Member of the Wisconsin State Assembly from the Manitowoc 3rd district
- In office January 1, 1877 – January 7, 1878
- Preceded by: William F. Tisch
- Succeeded by: Henry Vits

1st Mayor of Manitowoc, Wisconsin
- In office April 1870 – April 1872
- Preceded by: Position established
- Succeeded by: Charles Luling

Personal details
- Born: January 19, 1831 Dunblane, Scotland, UK
- Died: October 3, 1904 (aged 73) Charlevoix County, Michigan, U.S.
- Resting place: Evergreen Cemetery, Manitowoc, Wisconsin
- Party: Republican

= Peter Johnston (Wisconsin politician) =

19th century American politician

Peter Johnston (January 19, 1831 – October 3, 1904) was a Scottish American immigrant, businessman, and Republican politician.
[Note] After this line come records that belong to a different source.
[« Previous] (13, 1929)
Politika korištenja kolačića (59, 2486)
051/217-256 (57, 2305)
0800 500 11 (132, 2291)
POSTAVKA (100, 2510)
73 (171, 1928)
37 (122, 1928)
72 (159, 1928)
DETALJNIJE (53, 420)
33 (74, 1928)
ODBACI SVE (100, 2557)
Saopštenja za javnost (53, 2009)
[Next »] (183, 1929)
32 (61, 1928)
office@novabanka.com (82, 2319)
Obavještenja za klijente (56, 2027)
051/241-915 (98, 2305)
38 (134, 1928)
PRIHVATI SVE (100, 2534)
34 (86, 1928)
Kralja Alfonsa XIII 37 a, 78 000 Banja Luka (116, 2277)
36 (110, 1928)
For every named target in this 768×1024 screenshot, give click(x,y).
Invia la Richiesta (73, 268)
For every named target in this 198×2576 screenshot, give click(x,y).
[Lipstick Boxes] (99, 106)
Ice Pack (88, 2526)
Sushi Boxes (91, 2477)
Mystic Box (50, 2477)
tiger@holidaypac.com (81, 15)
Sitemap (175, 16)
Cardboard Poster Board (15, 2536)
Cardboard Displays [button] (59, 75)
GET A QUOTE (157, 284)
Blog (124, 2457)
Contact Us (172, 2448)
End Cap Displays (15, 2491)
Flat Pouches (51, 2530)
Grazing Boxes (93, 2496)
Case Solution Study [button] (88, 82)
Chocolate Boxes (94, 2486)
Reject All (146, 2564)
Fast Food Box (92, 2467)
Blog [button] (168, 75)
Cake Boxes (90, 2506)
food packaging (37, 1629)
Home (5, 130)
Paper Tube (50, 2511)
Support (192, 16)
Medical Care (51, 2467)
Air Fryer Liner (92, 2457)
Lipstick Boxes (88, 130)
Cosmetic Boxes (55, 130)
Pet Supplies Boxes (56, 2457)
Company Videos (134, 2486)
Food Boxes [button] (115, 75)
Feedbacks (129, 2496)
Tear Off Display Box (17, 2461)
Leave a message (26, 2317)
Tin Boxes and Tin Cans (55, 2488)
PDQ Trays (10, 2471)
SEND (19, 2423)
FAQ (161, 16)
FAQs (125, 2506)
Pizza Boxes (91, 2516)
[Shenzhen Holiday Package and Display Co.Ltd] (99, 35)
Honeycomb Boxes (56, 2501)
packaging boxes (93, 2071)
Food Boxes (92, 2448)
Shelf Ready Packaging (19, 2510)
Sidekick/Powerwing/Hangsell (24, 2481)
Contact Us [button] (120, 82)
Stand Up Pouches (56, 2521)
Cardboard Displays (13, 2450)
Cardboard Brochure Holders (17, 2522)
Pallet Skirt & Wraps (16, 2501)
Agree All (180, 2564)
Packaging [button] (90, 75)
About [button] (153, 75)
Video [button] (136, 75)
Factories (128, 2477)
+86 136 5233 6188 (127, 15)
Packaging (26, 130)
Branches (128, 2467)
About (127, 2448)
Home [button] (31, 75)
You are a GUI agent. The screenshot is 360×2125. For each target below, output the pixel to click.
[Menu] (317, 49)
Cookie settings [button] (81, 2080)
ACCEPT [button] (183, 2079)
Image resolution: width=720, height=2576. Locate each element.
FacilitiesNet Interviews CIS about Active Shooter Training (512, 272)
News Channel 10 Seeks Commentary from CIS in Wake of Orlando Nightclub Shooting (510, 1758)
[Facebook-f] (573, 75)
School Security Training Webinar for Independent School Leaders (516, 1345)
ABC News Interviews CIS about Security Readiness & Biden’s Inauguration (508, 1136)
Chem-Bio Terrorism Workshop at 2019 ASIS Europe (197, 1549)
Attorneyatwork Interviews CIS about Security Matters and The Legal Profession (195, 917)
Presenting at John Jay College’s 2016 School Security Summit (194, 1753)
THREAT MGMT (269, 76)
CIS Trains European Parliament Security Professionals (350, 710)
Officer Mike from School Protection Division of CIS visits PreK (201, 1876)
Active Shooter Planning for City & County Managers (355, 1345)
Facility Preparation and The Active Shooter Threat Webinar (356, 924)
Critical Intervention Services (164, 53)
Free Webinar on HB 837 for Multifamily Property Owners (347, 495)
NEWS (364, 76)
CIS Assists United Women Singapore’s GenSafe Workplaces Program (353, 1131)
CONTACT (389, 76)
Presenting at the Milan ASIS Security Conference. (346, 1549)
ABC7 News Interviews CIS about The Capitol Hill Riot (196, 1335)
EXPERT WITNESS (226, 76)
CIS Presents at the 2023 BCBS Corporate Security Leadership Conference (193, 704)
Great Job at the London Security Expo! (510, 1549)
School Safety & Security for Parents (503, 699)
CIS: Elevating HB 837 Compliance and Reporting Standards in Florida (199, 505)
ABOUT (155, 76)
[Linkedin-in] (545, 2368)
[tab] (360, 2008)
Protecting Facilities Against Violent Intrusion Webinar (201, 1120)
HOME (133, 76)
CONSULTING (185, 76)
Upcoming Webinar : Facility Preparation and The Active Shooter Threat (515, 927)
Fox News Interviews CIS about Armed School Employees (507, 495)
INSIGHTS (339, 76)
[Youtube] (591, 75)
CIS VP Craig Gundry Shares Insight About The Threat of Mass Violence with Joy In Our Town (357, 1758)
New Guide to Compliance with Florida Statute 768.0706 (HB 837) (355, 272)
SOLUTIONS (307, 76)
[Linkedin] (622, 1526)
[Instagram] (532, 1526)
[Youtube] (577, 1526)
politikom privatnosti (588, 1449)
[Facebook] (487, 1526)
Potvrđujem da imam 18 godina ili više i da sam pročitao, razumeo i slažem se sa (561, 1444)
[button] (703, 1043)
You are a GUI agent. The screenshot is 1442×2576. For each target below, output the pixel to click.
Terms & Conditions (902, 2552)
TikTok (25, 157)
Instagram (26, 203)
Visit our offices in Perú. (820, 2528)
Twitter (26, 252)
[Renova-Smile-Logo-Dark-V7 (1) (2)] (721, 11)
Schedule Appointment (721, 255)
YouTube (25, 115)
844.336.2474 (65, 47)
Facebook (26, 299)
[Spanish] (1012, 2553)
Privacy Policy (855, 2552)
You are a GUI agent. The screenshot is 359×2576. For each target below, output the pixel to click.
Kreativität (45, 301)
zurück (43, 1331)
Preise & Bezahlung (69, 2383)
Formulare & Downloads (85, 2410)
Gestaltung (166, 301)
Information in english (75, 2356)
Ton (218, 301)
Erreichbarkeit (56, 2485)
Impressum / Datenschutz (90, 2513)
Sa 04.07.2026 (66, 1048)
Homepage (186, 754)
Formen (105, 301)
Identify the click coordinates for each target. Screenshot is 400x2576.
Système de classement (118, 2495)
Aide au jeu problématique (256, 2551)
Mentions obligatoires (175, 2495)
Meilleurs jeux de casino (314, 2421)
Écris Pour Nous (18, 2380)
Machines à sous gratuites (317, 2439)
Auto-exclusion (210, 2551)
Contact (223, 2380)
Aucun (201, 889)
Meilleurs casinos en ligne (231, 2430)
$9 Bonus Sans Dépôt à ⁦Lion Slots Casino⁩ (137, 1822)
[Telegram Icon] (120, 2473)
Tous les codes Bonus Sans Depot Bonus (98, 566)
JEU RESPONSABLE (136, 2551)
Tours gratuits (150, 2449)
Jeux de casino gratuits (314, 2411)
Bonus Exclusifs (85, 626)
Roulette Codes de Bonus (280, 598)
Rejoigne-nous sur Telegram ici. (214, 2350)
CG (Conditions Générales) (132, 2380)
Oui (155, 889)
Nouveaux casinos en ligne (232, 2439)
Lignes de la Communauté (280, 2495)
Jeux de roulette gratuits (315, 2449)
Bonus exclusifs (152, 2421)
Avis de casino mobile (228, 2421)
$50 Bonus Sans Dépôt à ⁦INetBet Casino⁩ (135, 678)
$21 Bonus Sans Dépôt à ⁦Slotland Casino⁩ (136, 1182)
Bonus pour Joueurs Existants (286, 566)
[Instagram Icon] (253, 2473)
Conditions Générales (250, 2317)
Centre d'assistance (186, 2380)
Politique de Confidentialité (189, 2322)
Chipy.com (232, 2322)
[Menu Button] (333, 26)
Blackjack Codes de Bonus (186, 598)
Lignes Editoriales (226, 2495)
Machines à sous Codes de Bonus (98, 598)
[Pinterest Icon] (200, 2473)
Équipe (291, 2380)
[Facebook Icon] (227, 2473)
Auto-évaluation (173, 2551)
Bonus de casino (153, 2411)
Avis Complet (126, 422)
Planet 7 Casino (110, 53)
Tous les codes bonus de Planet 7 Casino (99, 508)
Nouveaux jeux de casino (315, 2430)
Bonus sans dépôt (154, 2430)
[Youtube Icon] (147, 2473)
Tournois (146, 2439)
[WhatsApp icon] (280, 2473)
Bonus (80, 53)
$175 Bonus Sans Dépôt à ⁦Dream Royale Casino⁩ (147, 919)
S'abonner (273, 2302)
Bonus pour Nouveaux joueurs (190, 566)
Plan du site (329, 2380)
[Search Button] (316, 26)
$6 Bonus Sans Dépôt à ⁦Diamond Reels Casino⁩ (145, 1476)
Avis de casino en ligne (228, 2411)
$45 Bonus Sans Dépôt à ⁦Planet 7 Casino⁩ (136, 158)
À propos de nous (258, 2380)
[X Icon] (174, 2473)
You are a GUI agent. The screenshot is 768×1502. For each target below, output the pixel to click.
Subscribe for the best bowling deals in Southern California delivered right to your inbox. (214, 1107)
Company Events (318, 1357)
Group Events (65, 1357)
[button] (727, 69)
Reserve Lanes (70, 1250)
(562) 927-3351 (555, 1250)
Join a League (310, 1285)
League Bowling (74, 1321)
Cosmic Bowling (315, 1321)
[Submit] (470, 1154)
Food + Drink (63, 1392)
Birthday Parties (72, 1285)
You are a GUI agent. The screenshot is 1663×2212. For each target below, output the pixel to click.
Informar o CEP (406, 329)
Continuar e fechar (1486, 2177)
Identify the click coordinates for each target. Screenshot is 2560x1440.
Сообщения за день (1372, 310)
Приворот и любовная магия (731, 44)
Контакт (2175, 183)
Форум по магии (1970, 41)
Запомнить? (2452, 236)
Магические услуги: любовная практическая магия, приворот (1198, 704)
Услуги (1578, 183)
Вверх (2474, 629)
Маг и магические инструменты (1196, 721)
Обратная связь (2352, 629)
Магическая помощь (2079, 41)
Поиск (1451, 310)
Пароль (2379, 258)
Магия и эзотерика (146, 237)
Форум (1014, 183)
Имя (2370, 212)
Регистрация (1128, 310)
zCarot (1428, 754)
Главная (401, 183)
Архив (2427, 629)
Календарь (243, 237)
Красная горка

He was the first mayor of Manitowoc, Wisconsin, and represented Manitowoc County in the Wisconsin State Assembly during the 1877 session.

==Biography==
Johnston was born on January 19, 1831, in Dunblane, Scotland. Later, he resided in Milwaukee, Wisconsin, before settling in Manitowoc, Wisconsin, in 1857. He died on October 3, 1904.

==Political career==
Johnston was a member of the Assembly during the 1877 session. From 1870 to 1872, he was Mayor of Manitowoc. Additionally, Johnston was a member of the Manitowoc City Council and the Manitowoc County Board of Supervisors. He was a Republican.